The scenario

Setting up a new Postgresql 16 cluster in addition to an existing Postgres 14 cluster and now setting up Barman to be able to backup from both places. Barman is setup and barman check postgres-16 comes back all “green” so now I attempt to take a backup.

The error

barman$> barman backup postgres-16

ERROR: Backup failed copying files.
DETAILS: data transfer failure on directory '/sqldata/postgres-16/base/20240307T131134/data'
pg_basebackup error:
pg_basebackup: initiating base backup, waiting for checkpoint to complete
WARNING:  aborting backup due to backend exiting before pg_backup_stop was called
pg_basebackup: error: could not initiate base backup: ERROR:  could not open directory "./main": Permission denied
pg_basebackup: removing contents of data directory "/sqldata/postgres-16/base/20240307T131134/data"

Why it’s a warning and not an error, I am unsure about.

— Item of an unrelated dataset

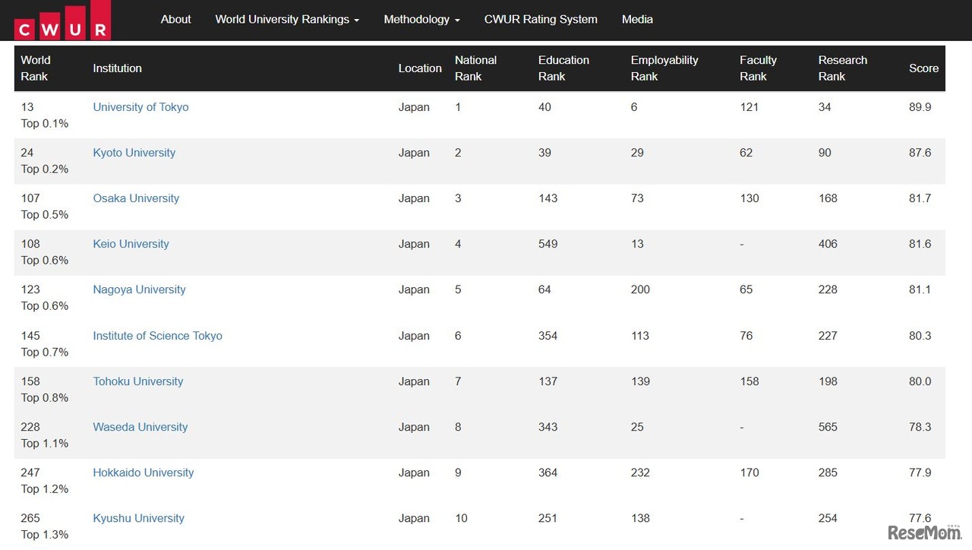This screenshot has width=972, height=550.
Task: Open Kyushu University link
Action: tap(138, 518)
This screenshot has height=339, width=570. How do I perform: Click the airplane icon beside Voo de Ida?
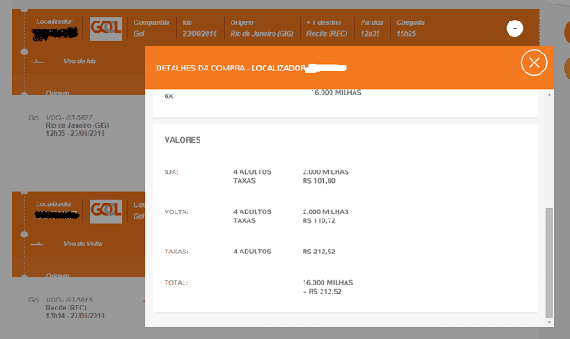pyautogui.click(x=37, y=62)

I have not seen this previously despite having setup a number of barman backups. I also can’t find any internet hits on the same problem but one issue is always that e.g. “./main” might not be the same directory name as for other people so I can’t search for an exact match.

The problem

There was a stray folder in the source database data directory and it was owned by root so was not accessible by postgres. Annoyingly, the message shows a relative path which isn’t too helpful since it is not clear where “./main” is relative to. Also, annoyingly, the name “main” is also the same as the name of the cluster.

Debugging

My main problem is usually not reading the error messages carefully enough but there was definitely nothing I could work out so:

  1. I needed to attempt pg_basebackup on the source database server since this is what barman was trying to run. This would immediately tell me whether the problem was in the source server or whatever it was barman/network config that was wrong. This also failed with the same error (and also didn’t tell me where this folder was relative to). This “reduction” technique to a smaller set of variables is a cornerstone of debugging and something that not everyone thinks to do.

  2. I did an ls -l on the data directory for the database. I could see that all the files seemed to be correctly owned by the postgres user except one! One called “main”. I don’t know where it came from, possibly from Ansible, which might explain why it was owned by root and not by postgres. This might also explain why it is not a common error on the internet since it is unlikely to normally happen.

The folder was empty and not required but its presence was enough to trip over pg_basebackup so all I had to do was delete it and everything worked perfectly!